Jordan Fletcher Explains the ‘Cathartic’ Experience of Bringing His Story to Life With ‘Death and Taxes’
In the beginning — before his record deal, and before he started work on a full-length album — Jordan Fletcher just wanted to make music that he could pass down to his 19-month-old son, Maverick.
"Before I knew it was gonna be an album or anything, it was supposed to be just songs for my son," Fletcher tells Taste of Country. Becoming a dad made the singer examine his past, including his relationship with his own father, who died when Fletcher was just 11 years old.
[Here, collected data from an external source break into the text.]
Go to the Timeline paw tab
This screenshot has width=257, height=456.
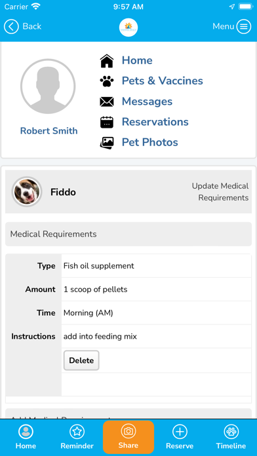pos(231,437)

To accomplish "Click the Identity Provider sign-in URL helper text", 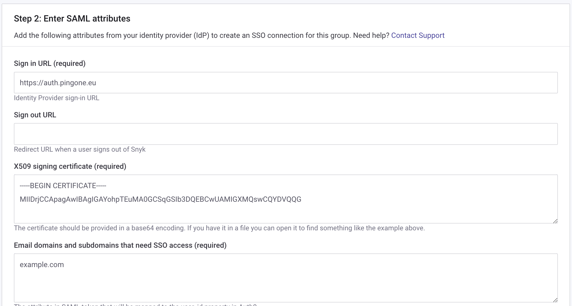I will (x=57, y=98).
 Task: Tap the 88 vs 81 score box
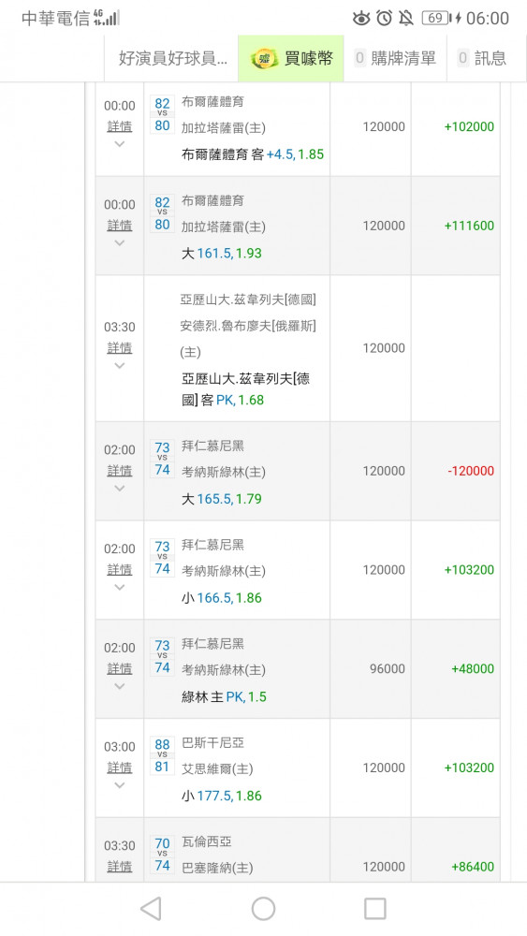(162, 755)
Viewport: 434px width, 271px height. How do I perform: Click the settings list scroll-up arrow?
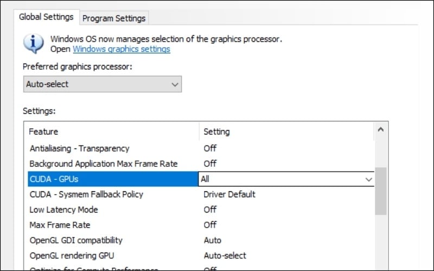380,130
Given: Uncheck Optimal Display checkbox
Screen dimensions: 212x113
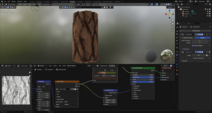Looking at the screenshot, I should 193,46.
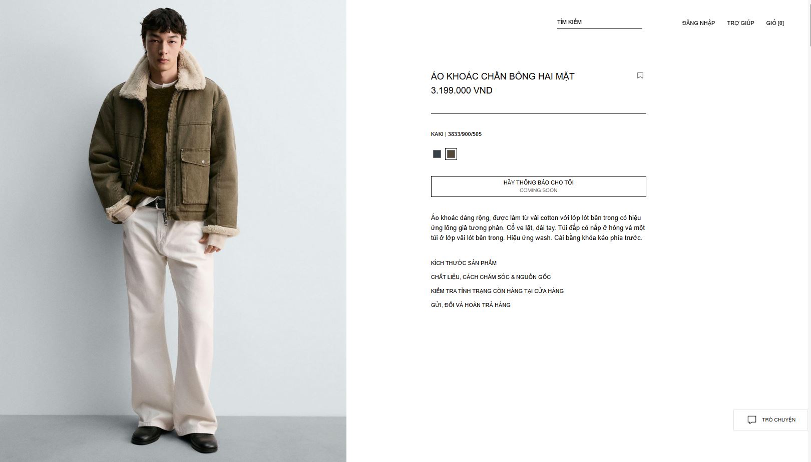Open the GIỎ [0] shopping cart
811x462 pixels.
point(775,23)
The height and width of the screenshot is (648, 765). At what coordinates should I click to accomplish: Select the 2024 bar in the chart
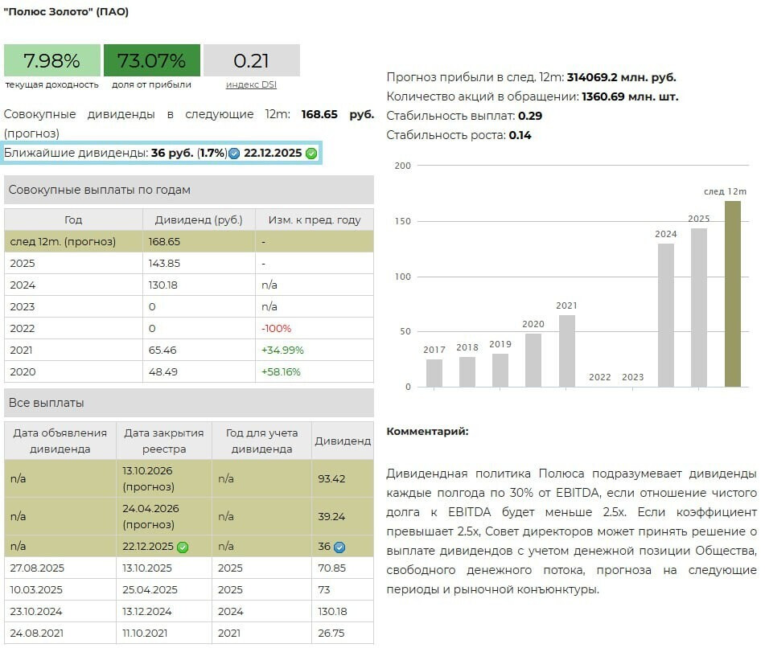click(x=665, y=314)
"I was kind of running down my own situation with my dad, who passed when I was young, and wanting to leave something for my son," he continues. That's how he came to write his new country radio single, "Death and Taxes," a song that sums up the simple life lessons Fletcher learned from his dad — and ones he hopes his son will learn from him one day.
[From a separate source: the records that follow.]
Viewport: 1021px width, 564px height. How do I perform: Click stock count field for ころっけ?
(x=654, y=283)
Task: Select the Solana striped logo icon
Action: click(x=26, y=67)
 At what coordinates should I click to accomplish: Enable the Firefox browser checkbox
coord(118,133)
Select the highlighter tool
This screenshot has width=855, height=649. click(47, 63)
"Death and Taxes" is by no means the only autobiographical song that Fletcher has written. All four of the tracks on his January 2022 EP, True Stories, are just that: True, and ripped straight from the pages of the singer's own life. Fletcher says he never considered making an album any other way — he's written more general, commercial country songs for other artists to cut, and enjoyed the process, but for his own artist project, he wanted autobiography and truth-telling to be his calling cards.
Still, nothing could have prepared him for how gratifying it would feel to see his stories reflected back at him as finished, recorded studio songs.
"It just feels really good to be seen and heard," the singer continues, "And I didn't recognize that until I listened back. We were, like, halfway through the recording process [of an upcoming new album], and I was listening through all these songs. I had, like, 20 at the time. And I remember listening through all of them, and I actually cried when I was listening to it. I remembered writing them and I knew what they were about, but it wasn't until I heard them all that I was like, 'Man, I feel so seen, so heard.' Such an incredible experience."
Just listening to the songs was powerful enough; then, there was the added experience of seeing fans discover them and make them their own. Fletcher says he didn't expect listeners to relate to his songs so viscerally — they were written specifically about his own experiences, after all — but he soon found that fans could apply their own stories to the emotions of the song, even if specific lyrics didn't quite fit their experiences.
As an example, he brings up "Firebird," one off the songs off the True Stories EP. The song illustrates his enduring love for his dad — and the moments he wishes they hadn't missed out on — through an old Firebird car his dad owned, that he learned to drive in and kept around for years.
"I remember thinking, 'This [song] is for me, this is to work some stuff out. This is a song about my dad and a very specific car,'" Fletcher says, thinking back to when he wrote it. "And then I found that people were reaching out, and all the comments were like, 'Yeah, this reminds me of my grandma's Buick,' or whatever. The thing that was so humbling was that I wasn't anticipating people putting their humanity in a song that was about my life, and it gave more than I ever expected. That was encouraging."
Fletcher's songs might be diaristic, but unlike entries in a journal, they're meant to see the light of day.
"One thing that I've found since I've been writing is that once I finish a song, it's not mine, you know what I mean? I got everything I needed out of it in the writing," he explains. Once a song's out, the most gratifying outcome is when he can connect to a listener, or make them feel less alone.
Still, the country writer's most important, most gratifying listener reaction won't come for several years, until his son Maverick is old enough to listen to and understand the songs. For now, though, just the experience of bringing personal songs home to his family has some healing power for the singer.
"I get to come home and play [my wife] the song, or play it to Maverick as a lullaby," he says. "It always is just this cathartic thing that goes along with all these songs ... but I think it's more about excitement of what he'll think when he gets older, gets to hear it and know what it means."